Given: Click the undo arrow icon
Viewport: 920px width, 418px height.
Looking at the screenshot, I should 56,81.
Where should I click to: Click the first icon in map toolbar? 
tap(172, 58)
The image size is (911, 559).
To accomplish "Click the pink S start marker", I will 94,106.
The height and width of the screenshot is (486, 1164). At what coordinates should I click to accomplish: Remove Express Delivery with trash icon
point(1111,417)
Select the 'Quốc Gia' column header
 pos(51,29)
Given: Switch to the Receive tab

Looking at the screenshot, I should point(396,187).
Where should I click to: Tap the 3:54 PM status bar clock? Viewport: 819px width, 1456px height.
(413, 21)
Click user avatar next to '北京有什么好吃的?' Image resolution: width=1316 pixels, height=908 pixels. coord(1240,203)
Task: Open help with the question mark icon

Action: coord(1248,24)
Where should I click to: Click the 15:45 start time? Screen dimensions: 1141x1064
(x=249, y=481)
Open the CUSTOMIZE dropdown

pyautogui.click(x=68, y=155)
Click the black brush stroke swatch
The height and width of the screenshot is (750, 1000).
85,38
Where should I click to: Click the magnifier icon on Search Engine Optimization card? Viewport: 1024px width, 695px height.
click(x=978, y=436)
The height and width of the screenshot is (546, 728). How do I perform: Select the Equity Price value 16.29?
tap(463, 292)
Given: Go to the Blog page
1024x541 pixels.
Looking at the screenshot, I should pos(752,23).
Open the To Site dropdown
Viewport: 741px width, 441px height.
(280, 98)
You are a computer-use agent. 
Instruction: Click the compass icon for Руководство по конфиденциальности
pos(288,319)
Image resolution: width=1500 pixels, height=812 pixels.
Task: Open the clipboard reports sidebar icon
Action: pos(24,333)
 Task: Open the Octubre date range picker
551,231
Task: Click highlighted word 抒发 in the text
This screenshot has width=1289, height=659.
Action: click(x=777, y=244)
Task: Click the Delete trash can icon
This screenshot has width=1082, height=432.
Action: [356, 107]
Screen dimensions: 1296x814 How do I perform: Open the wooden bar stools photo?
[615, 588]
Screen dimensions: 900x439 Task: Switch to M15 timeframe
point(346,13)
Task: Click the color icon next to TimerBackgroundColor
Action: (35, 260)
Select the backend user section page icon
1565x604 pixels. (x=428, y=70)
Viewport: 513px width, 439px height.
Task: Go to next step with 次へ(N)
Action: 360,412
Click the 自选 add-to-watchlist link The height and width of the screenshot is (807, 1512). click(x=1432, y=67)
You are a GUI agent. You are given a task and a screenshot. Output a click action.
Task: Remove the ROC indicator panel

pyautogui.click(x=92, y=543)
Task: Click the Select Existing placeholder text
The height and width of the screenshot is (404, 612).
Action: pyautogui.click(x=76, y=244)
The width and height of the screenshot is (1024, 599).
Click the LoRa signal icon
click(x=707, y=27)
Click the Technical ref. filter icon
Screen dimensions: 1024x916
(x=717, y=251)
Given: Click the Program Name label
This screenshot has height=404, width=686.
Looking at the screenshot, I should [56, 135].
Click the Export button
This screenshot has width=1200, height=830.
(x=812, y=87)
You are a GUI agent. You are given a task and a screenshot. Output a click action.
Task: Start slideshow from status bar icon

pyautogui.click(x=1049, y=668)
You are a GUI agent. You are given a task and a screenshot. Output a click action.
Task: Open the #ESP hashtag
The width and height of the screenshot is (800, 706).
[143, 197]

Problem requirements: The records above are to be given again in full, exactly as written.

Answer:
Given: Click the undo arrow icon
Viewport: 920px width, 418px height.
Looking at the screenshot, I should 56,81.
Where should I click to: Click the first icon in map toolbar? 
tap(172, 58)
The image size is (911, 559).
To accomplish "Click the pink S start marker", I will 94,106.
The height and width of the screenshot is (486, 1164). At what coordinates should I click to accomplish: Remove Express Delivery with trash icon
point(1111,417)
Select the 'Quốc Gia' column header
 pos(51,29)
Given: Switch to the Receive tab

Looking at the screenshot, I should point(396,187).
Where should I click to: Tap the 3:54 PM status bar clock? Viewport: 819px width, 1456px height.
(413, 21)
Click user avatar next to '北京有什么好吃的?' Image resolution: width=1316 pixels, height=908 pixels. coord(1240,203)
Task: Open help with the question mark icon

Action: coord(1248,24)
Where should I click to: Click the 15:45 start time? Screen dimensions: 1141x1064
(x=249, y=481)
Open the CUSTOMIZE dropdown

pyautogui.click(x=68, y=155)
Click the black brush stroke swatch
The height and width of the screenshot is (750, 1000).
85,38
Where should I click to: Click the magnifier icon on Search Engine Optimization card? Viewport: 1024px width, 695px height.
click(x=978, y=436)
The height and width of the screenshot is (546, 728). How do I perform: Select the Equity Price value 16.29?
tap(463, 292)
Given: Go to the Blog page
1024x541 pixels.
Looking at the screenshot, I should pos(752,23).
Open the To Site dropdown
Viewport: 741px width, 441px height.
(280, 98)
You are a computer-use agent. 
Instruction: Click the compass icon for Руководство по конфиденциальности
pos(288,319)
Image resolution: width=1500 pixels, height=812 pixels.
Task: Open the clipboard reports sidebar icon
Action: pos(24,333)
 Task: Open the Octubre date range picker
551,231
Task: Click highlighted word 抒发 in the text
This screenshot has width=1289, height=659.
Action: click(x=777, y=244)
Task: Click the Delete trash can icon
This screenshot has width=1082, height=432.
Action: [356, 107]
Screen dimensions: 1296x814 How do I perform: Open the wooden bar stools photo?
[615, 588]
Screen dimensions: 900x439 Task: Switch to M15 timeframe
point(346,13)
Task: Click the color icon next to TimerBackgroundColor
Action: (35, 260)
Select the backend user section page icon
1565x604 pixels. (x=428, y=70)
Viewport: 513px width, 439px height.
Task: Go to next step with 次へ(N)
Action: 360,412
Click the 自选 add-to-watchlist link The height and width of the screenshot is (807, 1512). click(x=1432, y=67)
You are a GUI agent. You are given a task and a screenshot. Output a click action.
Task: Remove the ROC indicator panel

pyautogui.click(x=92, y=543)
Task: Click the Select Existing placeholder text
The height and width of the screenshot is (404, 612).
Action: pyautogui.click(x=76, y=244)
The width and height of the screenshot is (1024, 599).
Click the LoRa signal icon
click(x=707, y=27)
Click the Technical ref. filter icon
Screen dimensions: 1024x916
(x=717, y=251)
Given: Click the Program Name label
This screenshot has height=404, width=686.
Looking at the screenshot, I should [56, 135].
Click the Export button
This screenshot has width=1200, height=830.
(x=812, y=87)
You are a GUI agent. You are given a task and a screenshot. Output a click action.
Task: Start slideshow from status bar icon

pyautogui.click(x=1049, y=668)
You are a GUI agent. You are given a task and a screenshot. Output a click action.
Task: Open the #ESP hashtag
The width and height of the screenshot is (800, 706).
[143, 197]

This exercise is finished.